Matching two CSV files is one of the most common data tasks in any analytics or engineering workflow. You have a list of customers in one file and a list of leads in another. Or product records from two suppliers. Or employee data from an HRIS export and a payroll system dump. The goal is the same: figure out which rows in file A correspond to which rows in file B.

Python is the natural first choice. The ecosystem is rich, the libraries are well-documented, and most data professionals already have pandas installed. But as matching complexity grows, the gap between what a script can handle and what the job actually requires widens faster than most people expect.

This post walks through the Python approach at three levels of sophistication, then gives you a framework for deciding when to stop building and start using a purpose-built tool.

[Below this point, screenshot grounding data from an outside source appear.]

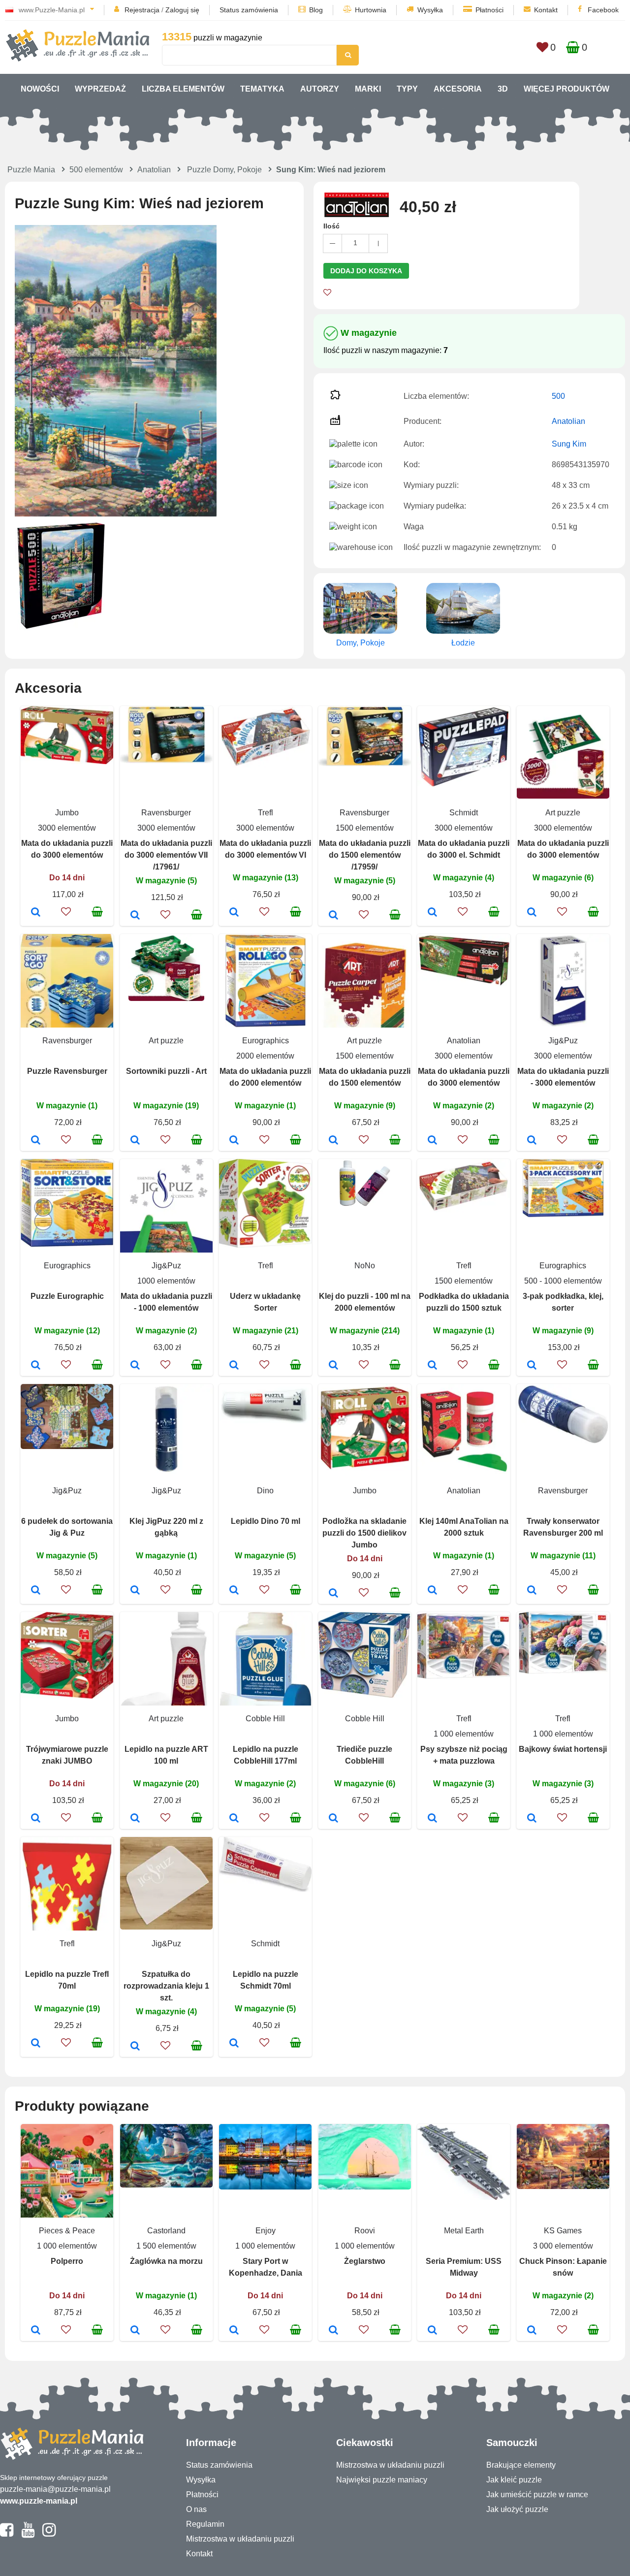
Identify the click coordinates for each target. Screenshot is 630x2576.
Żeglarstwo (364, 2261)
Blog (316, 10)
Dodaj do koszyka (366, 271)
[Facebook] (6, 2534)
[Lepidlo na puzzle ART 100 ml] (135, 1818)
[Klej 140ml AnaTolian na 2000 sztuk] (432, 1590)
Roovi (364, 2230)
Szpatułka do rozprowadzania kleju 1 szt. (166, 1986)
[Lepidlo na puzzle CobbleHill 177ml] (234, 1818)
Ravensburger (166, 812)
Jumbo (67, 812)
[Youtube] (27, 2534)
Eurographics (265, 1040)
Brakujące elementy (521, 2465)
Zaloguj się (182, 10)
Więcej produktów (566, 89)
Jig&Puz (563, 1040)
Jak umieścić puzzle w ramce (537, 2494)
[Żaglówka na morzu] (135, 2330)
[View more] (67, 761)
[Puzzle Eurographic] (35, 1365)
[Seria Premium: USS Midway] (432, 2330)
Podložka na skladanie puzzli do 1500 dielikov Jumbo (364, 1533)
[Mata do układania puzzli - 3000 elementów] (531, 1140)
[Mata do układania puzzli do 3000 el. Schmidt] (432, 912)
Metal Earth (464, 2230)
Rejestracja (142, 10)
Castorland (166, 2230)
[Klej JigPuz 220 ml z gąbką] (135, 1590)
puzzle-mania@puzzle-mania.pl (55, 2489)
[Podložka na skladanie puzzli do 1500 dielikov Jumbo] (333, 1593)
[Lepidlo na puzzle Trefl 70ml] (35, 2043)
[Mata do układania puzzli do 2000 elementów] (234, 1140)
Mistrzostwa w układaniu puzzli (240, 2539)
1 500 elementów (166, 2246)
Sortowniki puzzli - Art (166, 1071)
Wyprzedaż (100, 89)
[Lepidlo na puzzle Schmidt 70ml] (234, 2043)
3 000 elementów (563, 2246)
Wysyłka (430, 10)
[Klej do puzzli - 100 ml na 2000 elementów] (333, 1365)
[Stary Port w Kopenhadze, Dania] (234, 2330)
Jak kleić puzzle (514, 2480)
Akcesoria (458, 89)
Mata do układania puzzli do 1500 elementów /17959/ (364, 855)
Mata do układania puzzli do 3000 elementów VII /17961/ (166, 855)
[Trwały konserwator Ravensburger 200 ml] (531, 1590)
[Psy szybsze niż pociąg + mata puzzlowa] (432, 1818)
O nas (196, 2509)
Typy (407, 89)
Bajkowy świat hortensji (563, 1749)
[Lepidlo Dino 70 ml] (234, 1590)
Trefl (265, 812)
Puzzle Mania (31, 169)
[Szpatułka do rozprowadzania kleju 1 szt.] (135, 2046)
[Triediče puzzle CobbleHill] (333, 1818)
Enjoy (265, 2230)
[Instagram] (49, 2534)
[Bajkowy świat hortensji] (531, 1818)
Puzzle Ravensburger (67, 1071)
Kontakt (546, 10)
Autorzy (319, 89)
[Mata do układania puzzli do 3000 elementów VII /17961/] (135, 915)
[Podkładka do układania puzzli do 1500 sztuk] (432, 1365)
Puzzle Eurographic (67, 1296)
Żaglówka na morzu (166, 2261)
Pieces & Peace (67, 2230)
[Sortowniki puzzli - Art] (135, 1140)
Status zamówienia (249, 10)
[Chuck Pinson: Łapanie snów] (531, 2330)
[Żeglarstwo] (333, 2330)
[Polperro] (35, 2330)
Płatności (489, 10)
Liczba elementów (183, 89)
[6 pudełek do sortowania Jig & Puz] (35, 1590)
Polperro (67, 2261)
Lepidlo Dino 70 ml (265, 1521)
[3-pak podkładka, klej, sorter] (531, 1365)
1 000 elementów (464, 1734)
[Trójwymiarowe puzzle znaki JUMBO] (35, 1818)
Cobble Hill (265, 1718)
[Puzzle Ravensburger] (35, 1140)
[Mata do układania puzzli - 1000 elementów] (135, 1365)
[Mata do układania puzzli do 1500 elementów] (333, 1140)
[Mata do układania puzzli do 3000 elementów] (35, 912)
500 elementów (96, 169)
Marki (368, 89)
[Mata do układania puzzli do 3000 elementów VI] (234, 912)
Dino (265, 1490)
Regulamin (205, 2524)
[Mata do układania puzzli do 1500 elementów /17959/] (333, 915)
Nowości (40, 89)
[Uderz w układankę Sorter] (234, 1365)
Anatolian (154, 169)
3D (503, 89)
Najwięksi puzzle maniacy (381, 2480)
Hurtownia (370, 10)
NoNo (364, 1265)
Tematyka (262, 89)
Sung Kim (569, 444)
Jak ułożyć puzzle (517, 2509)
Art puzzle (562, 812)
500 (558, 396)
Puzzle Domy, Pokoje (224, 169)
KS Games (563, 2230)
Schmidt (463, 812)
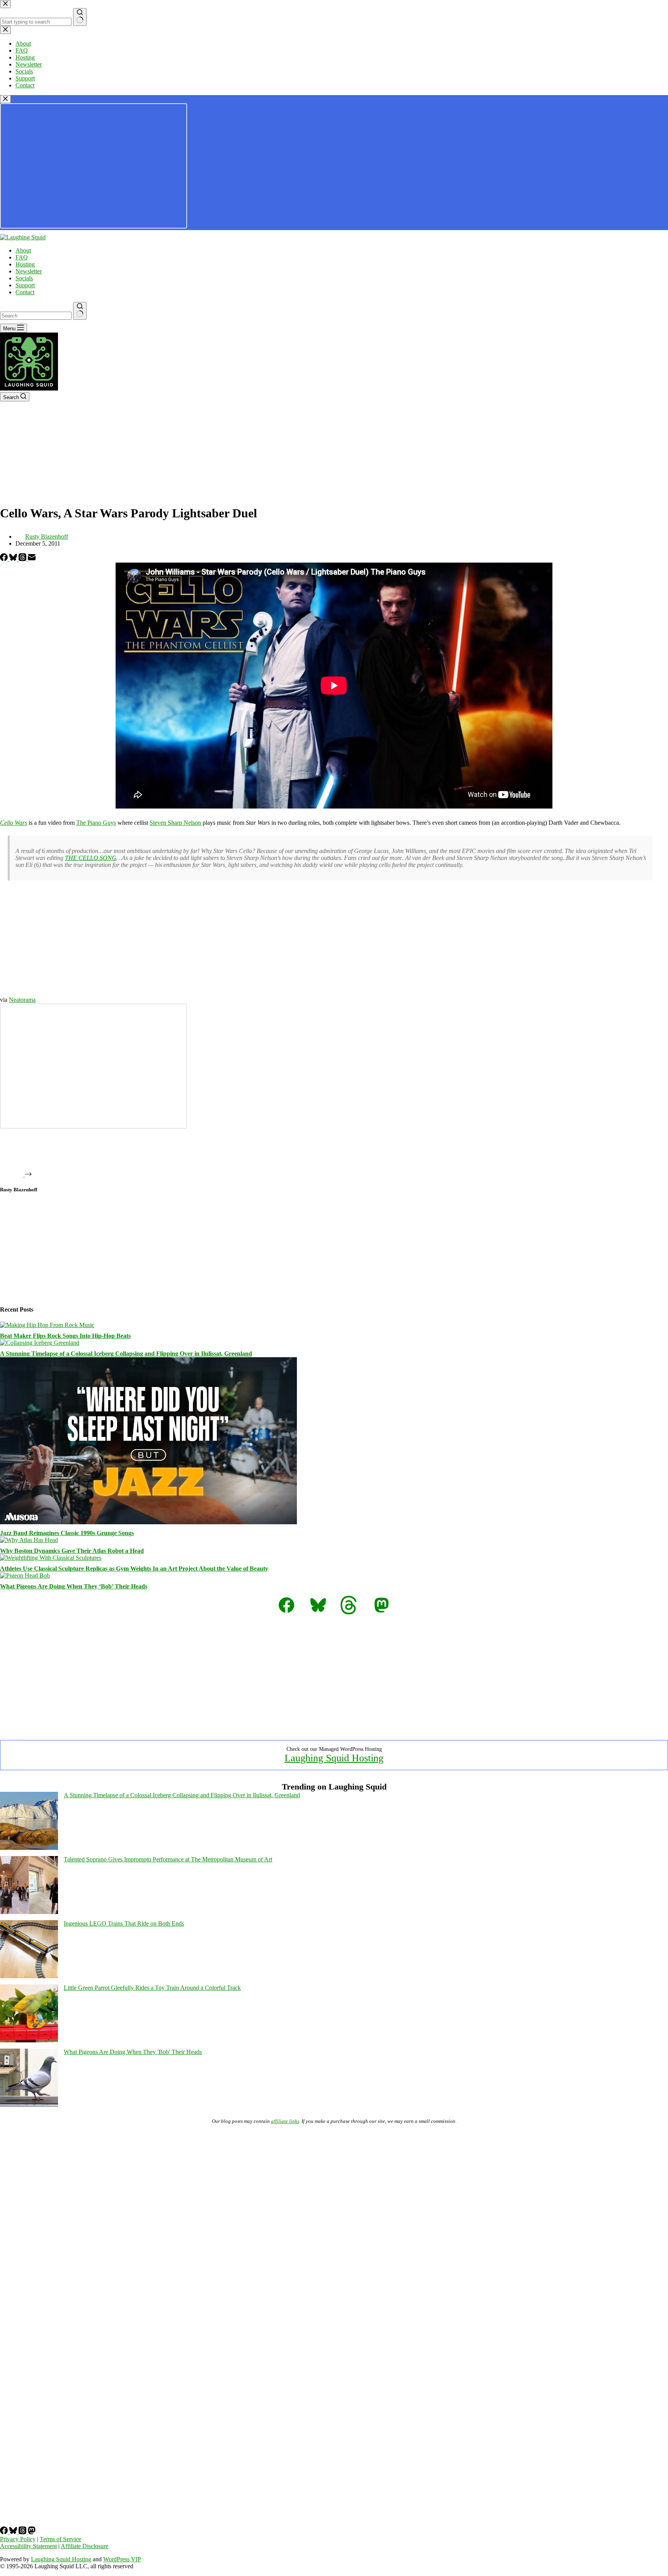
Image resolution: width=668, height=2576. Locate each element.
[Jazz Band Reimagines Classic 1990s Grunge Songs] (148, 1522)
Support (25, 285)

The basic approach: pandas merge on a shared key

If both CSV files share a clean, unique key column — an email address, a product SKU, a customer ID — then pd.merge() is all you need.

import pandas as pd

df1 = pd.read_csv("customers.csv")
df2 = pd.read_csv("leads.csv")

matched = pd.merge(df1, df2, on="email", how="inner")

The how parameter controls the join type: inner returns only rows that match in both files, left keeps all rows from the first file, outer keeps everything. You can merge on multiple columns using on=["email", "last_name"] and handle column name mismatches with left_on and right_on.

This approach is fast, simple, and works perfectly when the data is clean. In practice, it rarely is. The email column in file A has john.smith@company.com while file B has JOHN.SMITH@COMPANY.COM. Or one file uses Johnson & Associates while the other uses Johnson and Associates Inc. Exact merge silently misses these — no error, no warning, just a smaller result set than expected.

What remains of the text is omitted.